3. How will I pay for it?
The safest way to pay for your improvements is cash/check from your savings. This isn't always a possibility for everyone, and a case can be made against it as well. When deciding whether or not to pull money from savings it is important to consider the rate of return on your savings in comparison to the finance charges when borrowing. Another concern should be liquidity. (Defined as: the condition of having enough money on hand to meet financial obligations without having to sell fixed assets.) In times of financial hardship, (i.e. layoff, illness, etc) it is much harder to borrow, so keeping a good amount of savings on hand is important. In most cases you also have a lot of choices when financing your improvements. With the plethora of lenders who want your business, it is possible to obtain very low interest rates. Consider the options:

Financing on Credit Cards
K&G Home Improvement accepts credit cards as payment for both materials and labor1. In the past credit cards generally charged higher interest than other options, but recently credit card companies have begun to offer very low rates for a short term. When you're borrowing a small amount that you can repay in less than 1 year, it is the most cost-effective and hassle-free option, mainly because the other options can involve a good deal of paperwork and up front costs such as appraisal and origination fees.

Borrowing from Home Equity
Tapping into the equity of your home is a low-cost vehicle well adapted to financing home improvements. Normally, equity just sits there growing until you sell your house. Home equity loans and home equity lines of credit (HELOC) let you use this asset without selling your home. In addition, interest payments on these types of loans are normally tax deductible2.

Equity loans come is a wide variety of programs with fixed or variable rate options and repayment terms from 5-40 years.

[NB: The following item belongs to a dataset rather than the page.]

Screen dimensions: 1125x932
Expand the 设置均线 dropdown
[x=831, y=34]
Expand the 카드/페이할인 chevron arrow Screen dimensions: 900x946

They are for a set loan amount and typically offer a defined monthly payment that will not change and rates between 7-12%.

Refinance loans with cash out- If your current home loan has more than 10 years left to pay and a rate higher than 8% you should consider refinancing it. In most cases you can receive the money required for the home improvements and a lower interest rate. In some cases it may even be possible to reduce your monthly payments as well. (click here to view current rates from a trusted lender)

HELOCs are the most flexible option. Look at it as a line of credit attached to your home's equity that you can borrow against at will, and you'll only pay interest on the amount that is currently borrowed. It is a definite advantage if your home improvements bring unexpected expenses down the line. For instance, there might be surprises hidden in a wall that a contractor can't see when making an estimate. Or if you're doing the job yourself, you might underestimate the materials needed or even break that shower enclosure you're trying to install.

Borrowing on your 401(k)
If your employer's retirement plan allows for borrowing for home improvements, then tapping your retirement stash can be relatively painless. Because it's your money, there's no credit check, less lag time and low rates. But if you leave your job after having borrowed from your 401(k), you will have to pay back the loan in full or pay about 30 percent in withdrawal penalties and taxes. The same IRS rules apply if you don't pay the loan back within five years.

Life insurance loan
Borrowing on the cash value you've built up in your whole, universal or variable life insurance policy is easy because there's no credit check. When insurance companies pay interest on these policies, they continue to credit the interest even though you have the loan out. For instance, if you take out a $1,000 loan at 7.5 percent and the insurance company is paying 4.5 percent on the policy, then the net cost is 3 percent. But you earn a lower interest rate on the borrowed amount until the loan is paid back. If you're borrowing against the cash value, you may be lessening the death benefits. This means if you die before you pay the loan off, your family will receive a smaller payout.